Would have to be productionized, the current repo is a PoC, but if there is enough interest we could def commit some resources to hardening this and adding things like MCP.
Super simplistic example, but say i mention my Daughter, who is 9.
Then mention she is 10,
a few years later she is 12 but now i call her by her name.
I have struggled to get any of the RAG approaches to handle this effectively. It is also 3 entries, but 2 of them are no longer useful, they are nothing but noise in the system.
> I have struggled to get any of the RAG approaches to handle this effectively.
You need to annotate your text chunks. For example you can use a LLM to look over the chunks and their dates and generate metadata like summary or entities. When you run embedding the combination data+metadata will work better than data alone.
The problem with RAG is that it only sees the surface level, for example "10+10" will not embed close to "20" because RAG does not execute the meaning of the text, it only represents the surface form. Thus using LLM to extract that meaning prior to embedding is a good move.
Make the implicit explicit. Circulate information across chunks prior to embedding. Treat text like code, embed <text inputs + LLM outputs> not text alone. The LLM is how you "execute" text to get its implicit meaning.
(memory) [2024-05-30] My daughter turned 11 today!
System prompt: Today is 2025-08-21
User prompt: How old is my daughter?
The vector DB does the work of fetching the daughter-age-related memories, your system decides (perhaps with another LLM) if the question needs time-based sorting or something else.
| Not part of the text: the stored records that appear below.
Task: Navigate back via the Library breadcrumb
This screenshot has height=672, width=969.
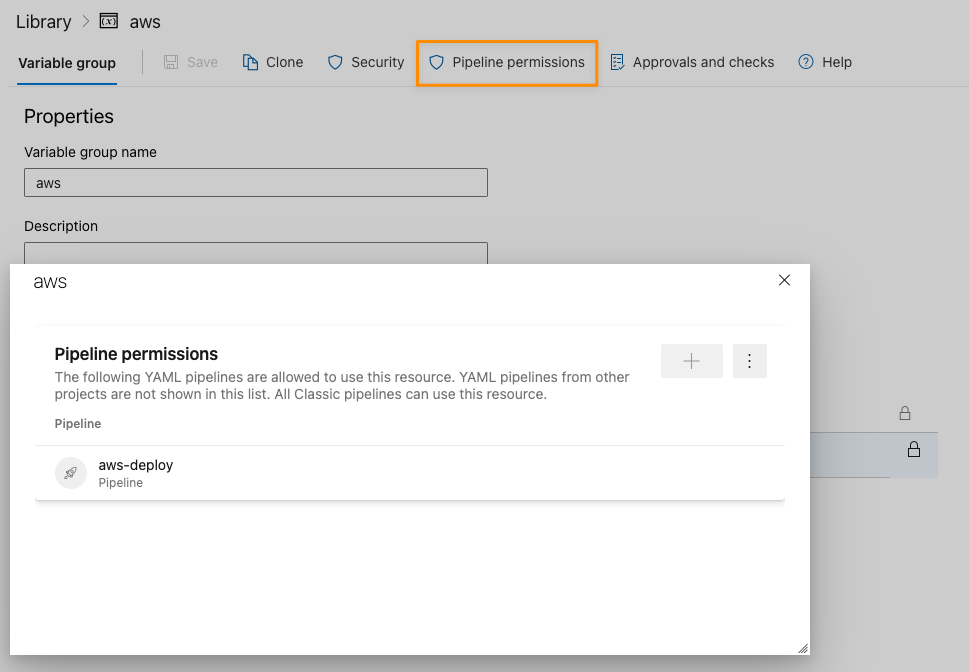Action: (43, 21)
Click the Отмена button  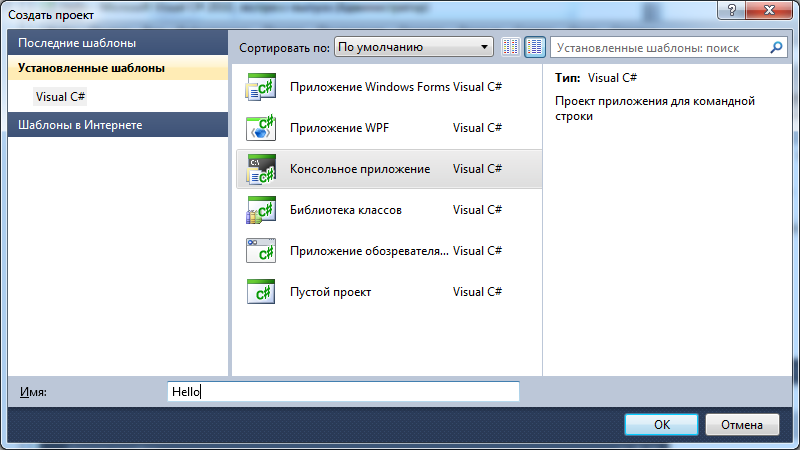point(742,424)
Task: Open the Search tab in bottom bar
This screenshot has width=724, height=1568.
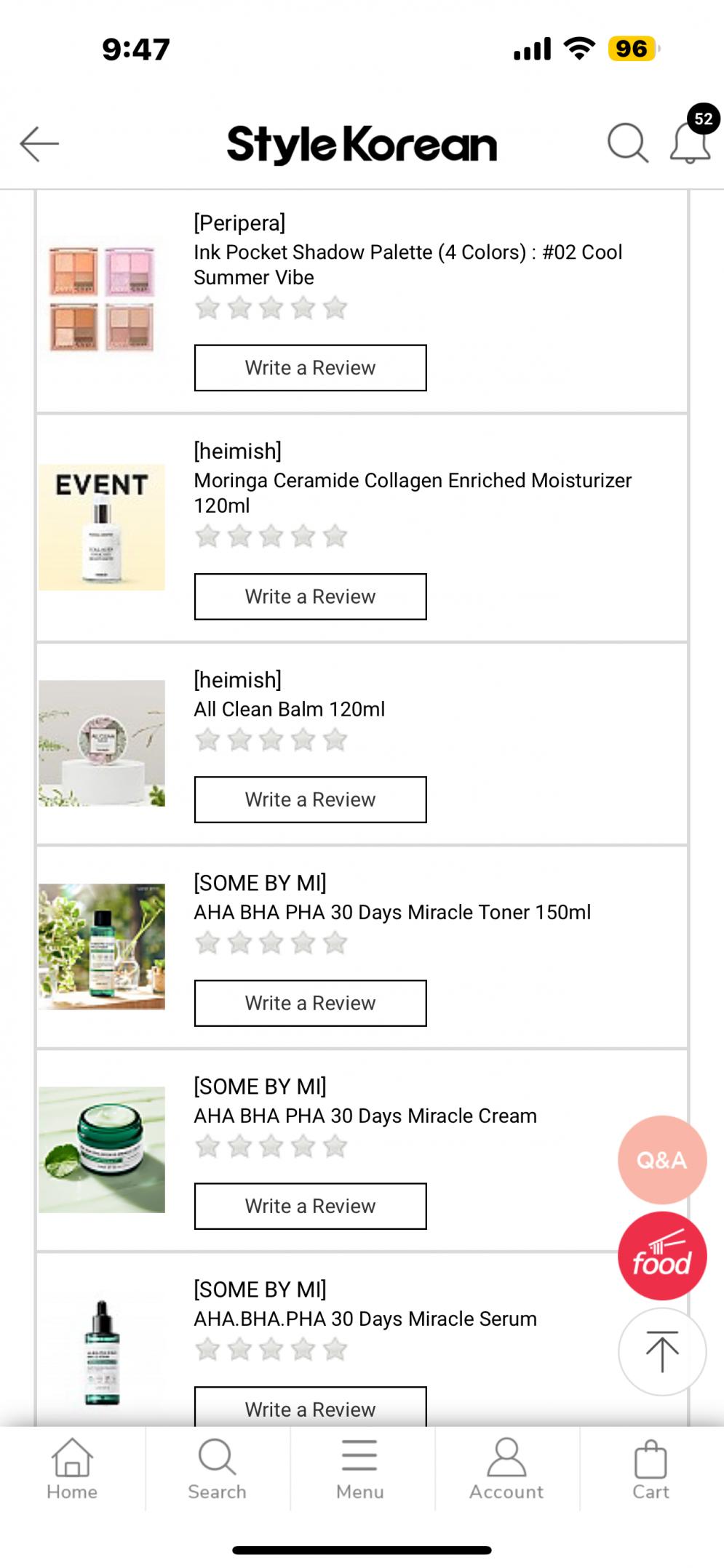Action: click(x=217, y=1469)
Yeah good call, I missed that. I don't think there's a correct answer here, but it could be another step of the read or write. Either it would do another lookup of "my daughter" -> Name on read, or do a lookup on write if you already have a "my daughter is Name" memory. Whatever's less expensive in the long run. The graph memory someone else mentioned also seems like a good option there.
When the RAG sees retrieved facts, it should see the timestamp for each. It will easily then use the latest fact if there aren't too many conflicting ones. I am assuming that the relevance ordering of the retrieved facts won't help.
Separating a RAG from a memory system, it is important for a memory system to be able to consolidate facts. Any decent memory system will have this feature. In our brain we even have an eight hour sleep window where memory consolidation can happen based on simulated queries via dreams.
That is because basic RAG is not very useful as a long-term knowledge base. You have to actively annotate and transform data for it to become useful knowledge. I have the same problem in the regulation domain, which also constantly evolves.
In your case, you do not want to store the age as fact without context. Better is e.g. to transform the relative fact (age) into an absolute fact (year of birth), or contextualize it enough to transform it into more absolutes (age 10 in 2025.
Keen to do this as well! But couldn't find a good reliable eval for memory creation and retrieval, if you have one you could recommend i'd give it a go asap.